-- 課題内容 --
読解文によると、陸山会事件で小沢氏はどのような結果になりましたか。
=== 読解文 ===
左派は日本は独裁国家と言った小沢氏の「生活の党」と共闘すべきである
- 2013年 3月 7日
- 評論・紹介・意見
- 小沢一郎左派勢力石井孝夫
●2009年3月、当時の自公政権は文字通りの末期的状態に陥り、謀略事件でも捏造して民主党に打撃を与える以外には、政権交代を阻む術は全く無い情勢であった。そのような情勢で、ほぼ次期首相が「内定」していた野党第一党の党首小沢一郎氏を標的にした、余りにも自公政権に好都合な「西松建設事件」が起きた。
小沢氏は、やむなく政権交代を優先するために民主党代表を辞任したのだが、この「西松建設事件」は無罪判決必至の情勢となると、検察・特捜部は小沢氏批判キャンペーンが頓挫するのを避けるため、「訴因変更」で裁判そのものを「消滅」させてしまった。また、その後の陸山会事件では小沢氏は起訴されたが無罪となった。
「西松建設事件」が起きた時、自公政権には小沢事件のような謀略でしか政権交代を阻む力はなかった。だから、謀略事件と疑うのが政治的常識であった。また、その後、特捜部の証拠の捏造や有印公文書の偽造など、あきれた実態が暴露された。今や、小沢事件は民主党による政権交代と小沢政権の樹立を阻止するための謀略的冤罪事件であったことは明白である。
しかし、共産党や第四インターなど一部の左派は特捜部に同調して小沢氏批判のキャンペーンに参加してしまい、大半の左派やリベラル派は、傍観・沈黙した。そして、小沢氏を批判した共産党はもちろん、社民党も、昨年の総選挙ではこの重大事件に関する政策は何も取り上げず、「未来の党」だけが「司法官僚による国民の権利侵害を止めさせる措置を早急に講ずる」と「行政・司法苦情処理第三者委員会を国会に設置する」の二つの政策を掲げて戦った。
これは、一体どういうことなのか? 小沢事件は、「議会制民主主義」というこの国の根幹となる政治制度を損なう歴史的重大事件であった。なぜ、常日頃、民主主義だとか、人権だとか言っていた日本の左派やリベラル派は、特捜部やマスゴミが、あれほど無茶苦茶なことをしても無視・沈黙しているのか?
=== 提供資料 ===
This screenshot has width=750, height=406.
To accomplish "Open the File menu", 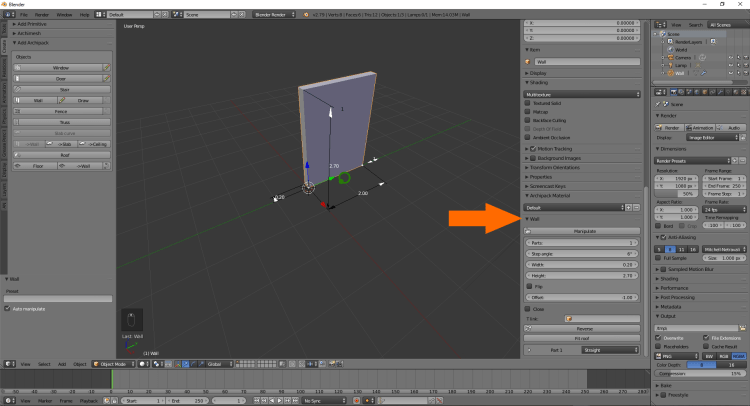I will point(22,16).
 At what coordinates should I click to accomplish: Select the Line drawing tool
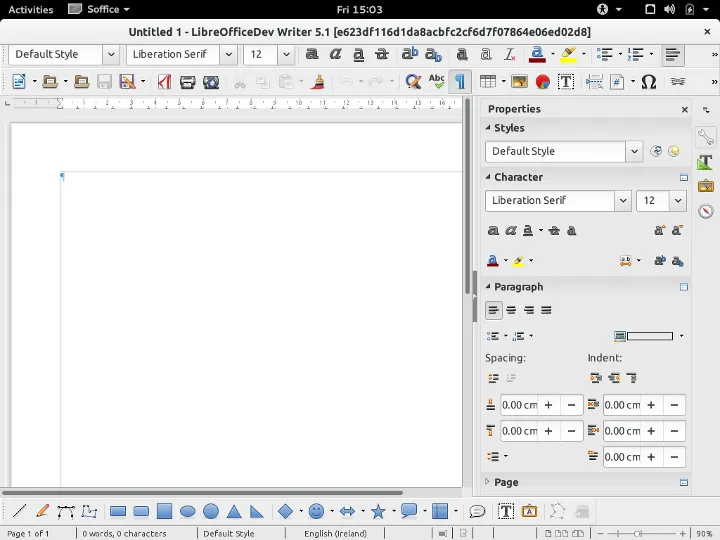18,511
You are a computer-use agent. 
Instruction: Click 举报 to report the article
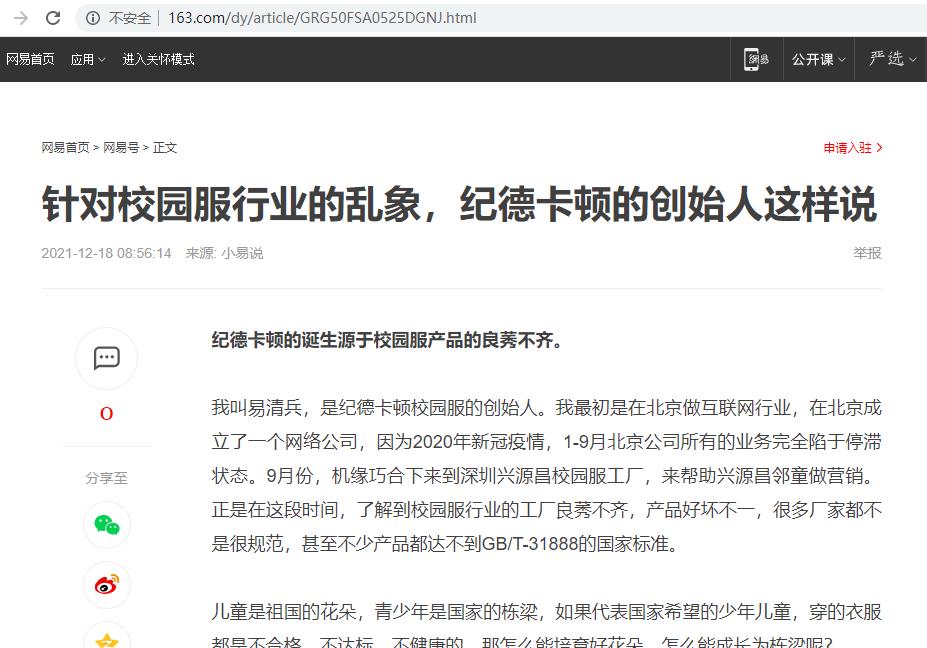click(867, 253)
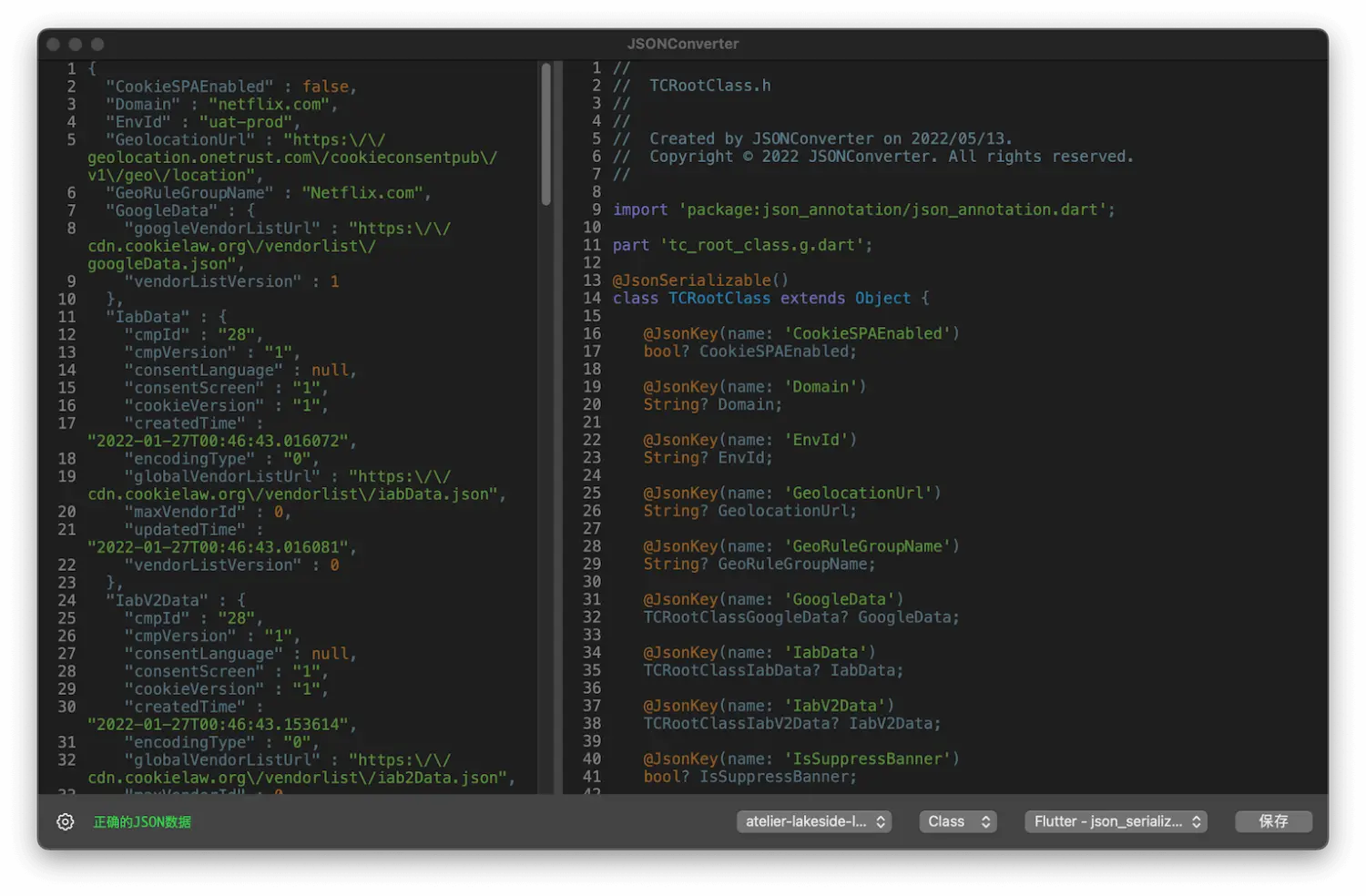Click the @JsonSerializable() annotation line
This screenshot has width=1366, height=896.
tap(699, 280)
===
-- 解答 --
起訴されましたが、無罪となりました。